A Lane County logging operation earlier this month bought timber on a portion of the woods burned more than a year ago by the Pole Creek Fire near Sisters.
Butte Timberlands of Pleasant Hill put in the winning bid of $75,966.95 for about 3 million board feet of timber, said Kristie Miller, district Ranger for the Sisters Ranger District. A larger block of timber, about 8 million board feet, didn’t sell at the Dec. 3 oral auction.
“We didn’t have anyone bid for that one,” she said.
Some timber interests, including the timber manager of a Central Oregon sawmill, said the lack of bidders for the bigger sale likely was the result of how long the wood has sat since the fire in late summer 2012, before going up for sale.
“If they had sold that earlier in the year it would have been a different story, but it was just too late,” said Chuck Burley, timber manager at the Interfor Mill in Gilchrist.
He was interested in timber from the Pole Creek Fire, and representatives of the company even went out to the burn area with U.S. Forest Service Officials to topple some trees and take a look at the wood. He said they found the wood “pretty buggy” and very deteriorated.
“The bottom line is, if you are going to do a salvage, you have to do it faster,” Burley said.

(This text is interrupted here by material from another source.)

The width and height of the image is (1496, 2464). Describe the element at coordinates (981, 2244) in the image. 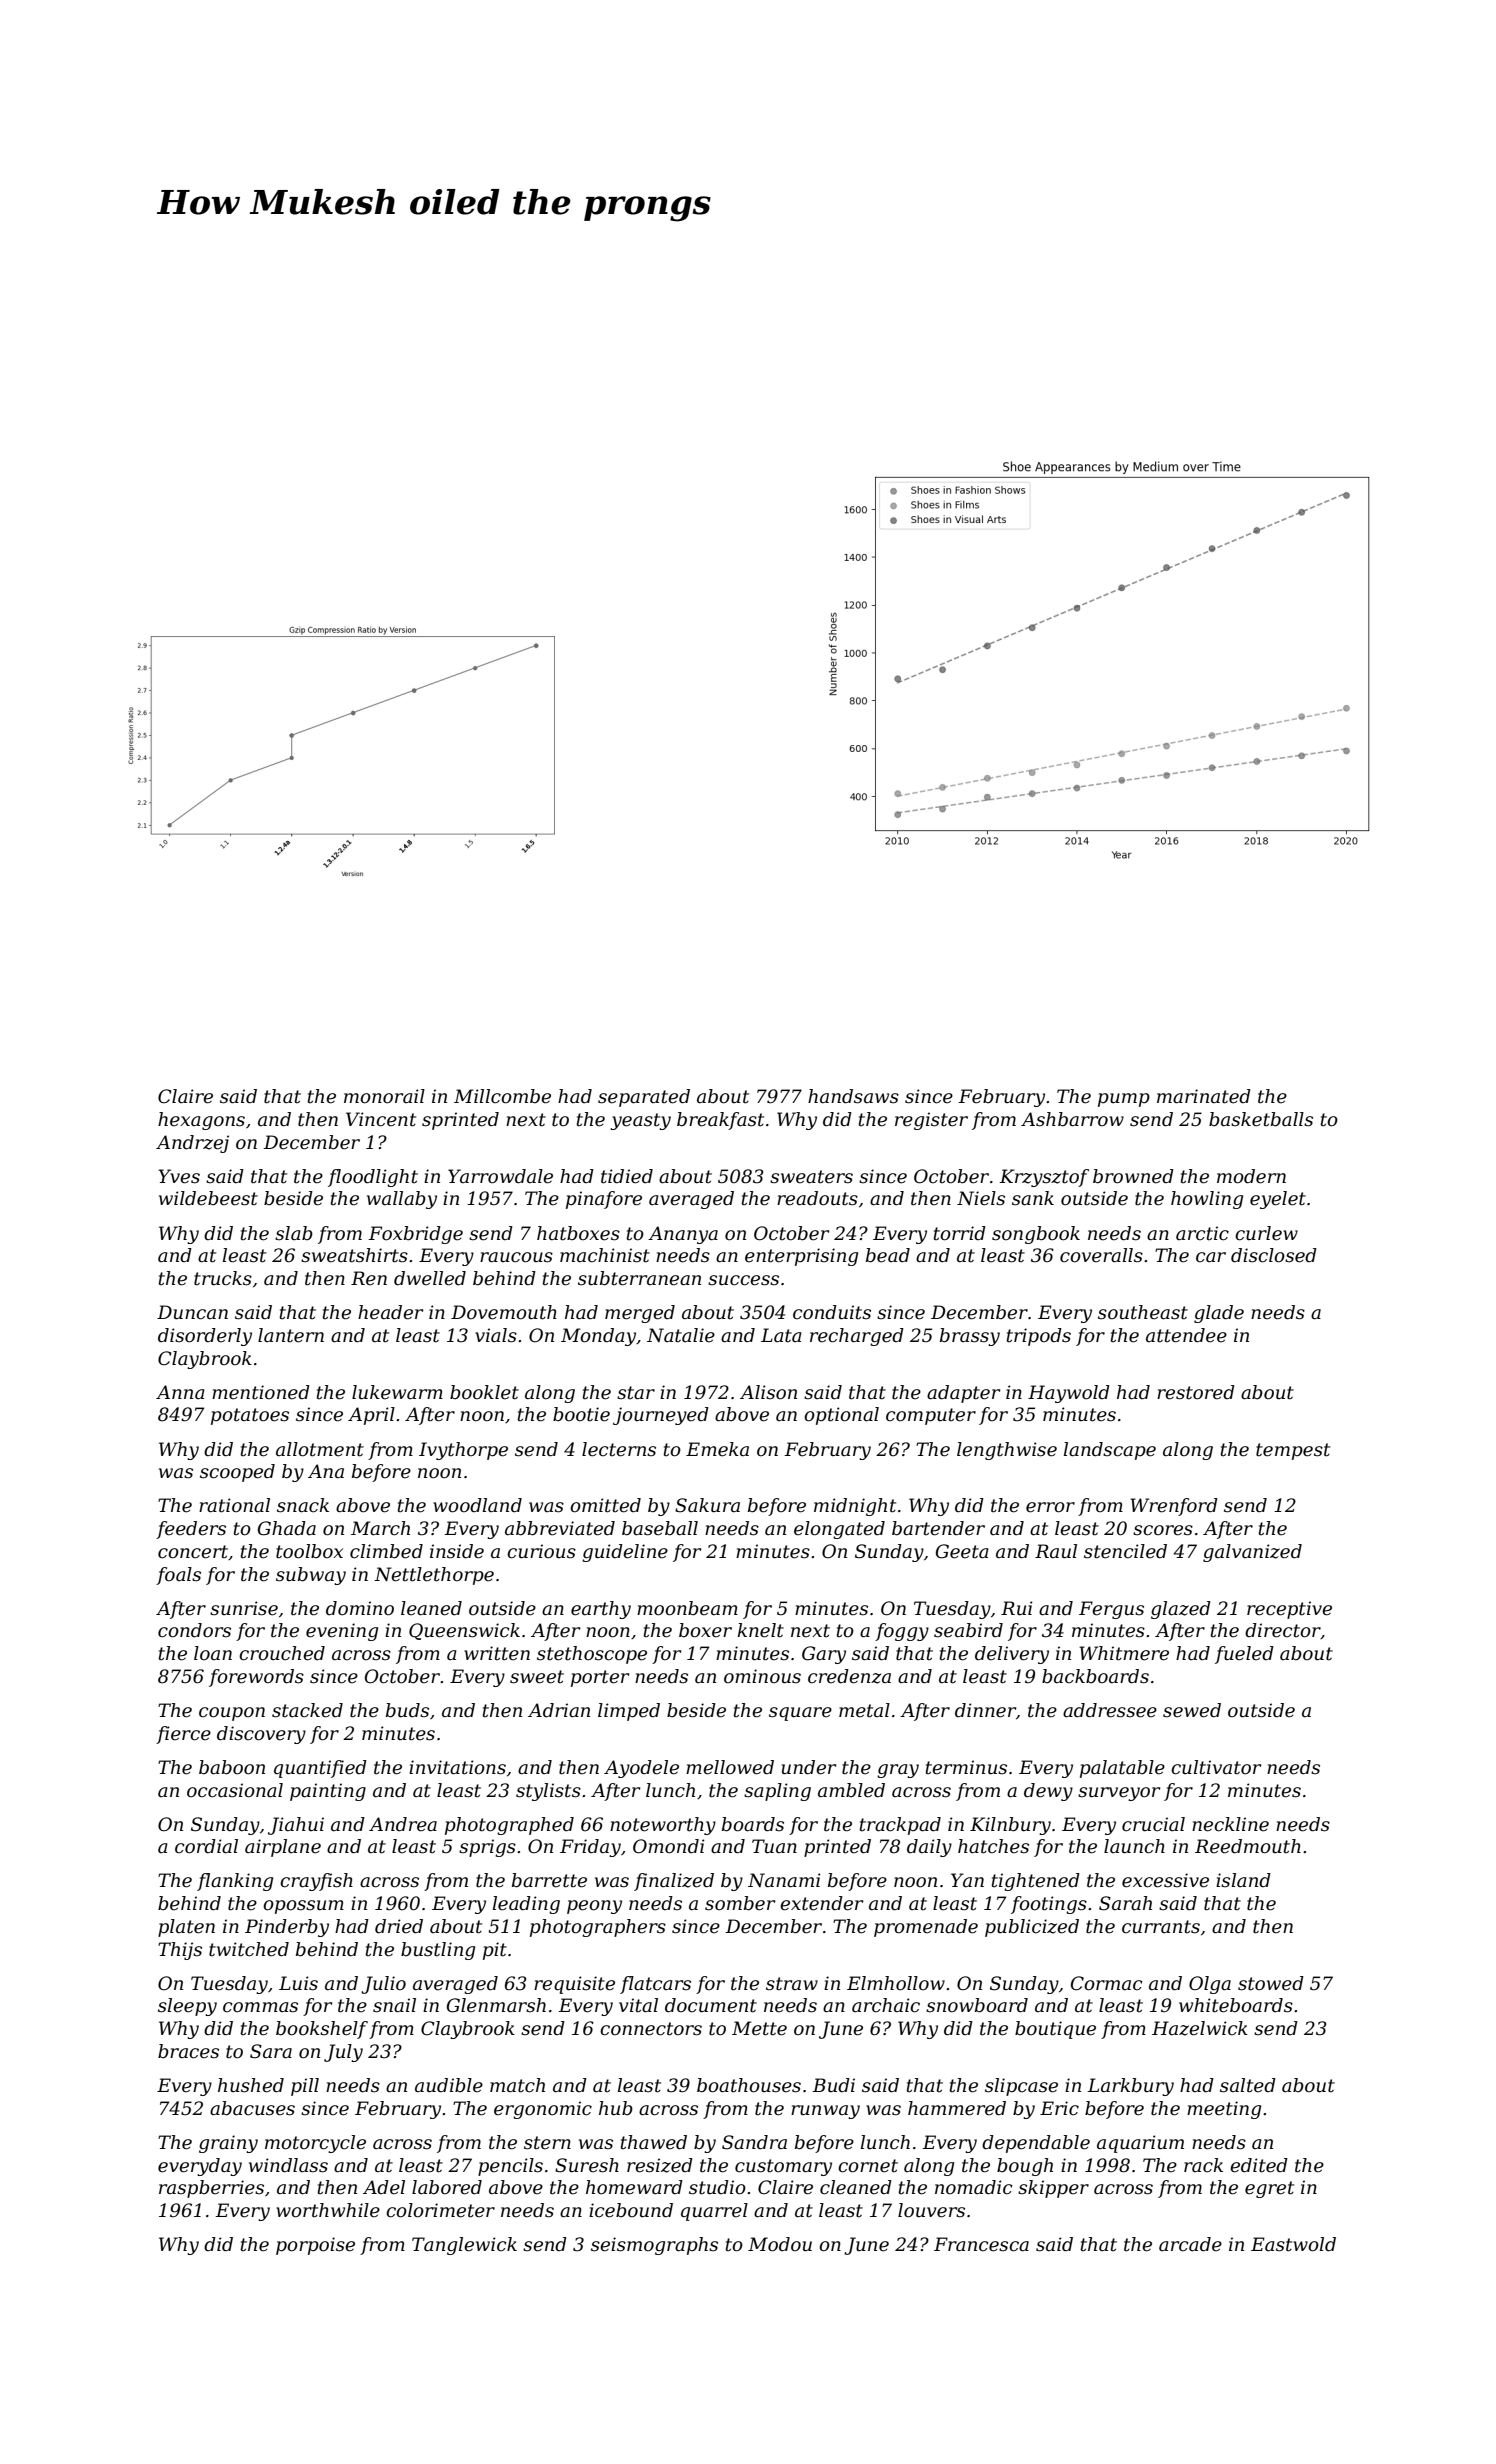

I see `Francesca` at that location.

Tom Partin, president of the American Forest Resource Council in Portland, agreed. The group represents timber interests in Oregon, California, Idaho, Montana and Washington.
“If they can sell it within a year, hopefully eight to 10 months, they can recapture a lot of the value,” he said.
He said the wood could have sold for twice the price.
The district finalized plans in November for salvage logging on about 1,000 acres of woods charred by the 26,000-acre Pole Creek Fire. It then divided the planned harvest of 11 million board feet of fire-killed trees into the two sales — Pole Creek Salvage and Pole Creek North. Pole Creek Salvage sold and the bigger Pole Creek North remains available for purchase until early January.
To buy the timber in the 791-acre Pole Creek North sale, someone would have to meet the minimum bid requirement of about $56 per million board feet, according to Jean Nelson-Dean, spokeswoman for the Deschutes National Forest. The total volume of the sale is 7.9 million board feet. Miller said she didn’t know why the larger portion of Pole Creek timber didn’t sell.
While he thought about putting in a bid for the Pole Creek North sale, Rick Brewer, manager of Butte Timberlands, said he didn’t have enough time to do the larger logging sale justice.
He said he hopes to start cutting timber from the Pole Creek Salvage sale as soon as possible — hopefully around the start of the new year. The goal is to have the timber cut and hauled off by spring.
Brewer is still lining up where to take the wood. Burley, the Interfor timber manager, said he’s talking to Brewer, but would only be interested in unblemished wood. The mill produces appearance-grade lumber.
Butte Timberlands has a history of buying salvage sales, Brewer said.
“It is a shame these trees died during a fire,” he said, “but it is a bigger tragedy if these trees go to waste.”
The company is involved with another notable sale in Central Oregon that isn’t a salvage. The company is clearing trees on Mount Bachelor to make way for new ski runs at Mt. Bachelor ski area.
The logging there stopped just before the ski season started, Brewer said, and will start again once it’s done.